**What you need to do**
Reproduce word for word, from the entries below, the line with "Click the Give Up link", the line with "Given: Click the", and every line between them, and nothing more.
******************************
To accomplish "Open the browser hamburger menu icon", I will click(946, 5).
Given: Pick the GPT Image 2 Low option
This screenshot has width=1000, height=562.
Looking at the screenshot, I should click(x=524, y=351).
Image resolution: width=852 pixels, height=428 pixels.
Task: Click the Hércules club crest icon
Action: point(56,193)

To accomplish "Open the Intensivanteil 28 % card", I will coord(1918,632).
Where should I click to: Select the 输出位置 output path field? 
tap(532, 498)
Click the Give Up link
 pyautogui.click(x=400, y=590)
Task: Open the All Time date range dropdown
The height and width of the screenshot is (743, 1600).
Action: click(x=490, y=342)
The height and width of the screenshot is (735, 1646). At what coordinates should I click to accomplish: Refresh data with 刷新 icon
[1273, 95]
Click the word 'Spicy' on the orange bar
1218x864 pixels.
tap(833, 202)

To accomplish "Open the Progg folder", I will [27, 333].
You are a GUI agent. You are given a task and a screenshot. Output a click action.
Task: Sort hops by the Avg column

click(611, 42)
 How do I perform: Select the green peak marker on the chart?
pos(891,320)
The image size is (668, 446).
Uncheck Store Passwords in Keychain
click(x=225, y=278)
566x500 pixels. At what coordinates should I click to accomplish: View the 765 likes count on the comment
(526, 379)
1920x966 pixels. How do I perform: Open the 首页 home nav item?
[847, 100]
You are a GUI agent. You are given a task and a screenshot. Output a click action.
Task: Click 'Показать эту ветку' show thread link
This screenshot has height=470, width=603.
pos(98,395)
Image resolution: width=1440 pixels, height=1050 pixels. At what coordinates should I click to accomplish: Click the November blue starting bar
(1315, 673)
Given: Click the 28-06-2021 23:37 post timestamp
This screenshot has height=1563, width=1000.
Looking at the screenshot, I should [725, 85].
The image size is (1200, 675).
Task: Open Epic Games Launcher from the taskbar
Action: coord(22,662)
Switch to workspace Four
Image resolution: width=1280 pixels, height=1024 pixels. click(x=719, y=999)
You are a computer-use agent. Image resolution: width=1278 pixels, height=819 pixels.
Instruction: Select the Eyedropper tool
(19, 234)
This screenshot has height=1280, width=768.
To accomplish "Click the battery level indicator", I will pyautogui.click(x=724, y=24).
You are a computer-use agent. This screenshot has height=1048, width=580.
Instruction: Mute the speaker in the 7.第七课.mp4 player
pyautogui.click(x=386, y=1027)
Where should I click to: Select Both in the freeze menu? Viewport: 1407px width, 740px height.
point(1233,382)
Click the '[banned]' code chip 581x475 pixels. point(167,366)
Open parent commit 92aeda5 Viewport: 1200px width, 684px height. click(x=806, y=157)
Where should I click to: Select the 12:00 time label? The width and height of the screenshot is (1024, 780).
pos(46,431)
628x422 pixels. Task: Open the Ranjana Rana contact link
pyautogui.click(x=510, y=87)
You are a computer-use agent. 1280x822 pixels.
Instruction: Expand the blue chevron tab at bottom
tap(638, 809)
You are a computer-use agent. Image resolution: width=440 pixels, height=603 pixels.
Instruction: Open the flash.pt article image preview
******************************
**Written response**
Click the Give Up link
 pyautogui.click(x=400, y=590)
Task: Open the All Time date range dropdown
The height and width of the screenshot is (743, 1600).
Action: click(x=490, y=342)
The height and width of the screenshot is (735, 1646). At what coordinates should I click to accomplish: Refresh data with 刷新 icon
[1273, 95]
Click the word 'Spicy' on the orange bar
1218x864 pixels.
tap(833, 202)

To accomplish "Open the Progg folder", I will [27, 333].
You are a GUI agent. You are given a task and a screenshot. Output a click action.
Task: Sort hops by the Avg column

click(611, 42)
 How do I perform: Select the green peak marker on the chart?
pos(891,320)
The image size is (668, 446).
Uncheck Store Passwords in Keychain
click(x=225, y=278)
566x500 pixels. At what coordinates should I click to accomplish: View the 765 likes count on the comment
(526, 379)
1920x966 pixels. How do I perform: Open the 首页 home nav item?
[847, 100]
You are a GUI agent. You are given a task and a screenshot. Output a click action.
Task: Click 'Показать эту ветку' show thread link
This screenshot has height=470, width=603.
pos(98,395)
Image resolution: width=1440 pixels, height=1050 pixels. At what coordinates should I click to accomplish: Click the November blue starting bar
(1315, 673)
Given: Click the 28-06-2021 23:37 post timestamp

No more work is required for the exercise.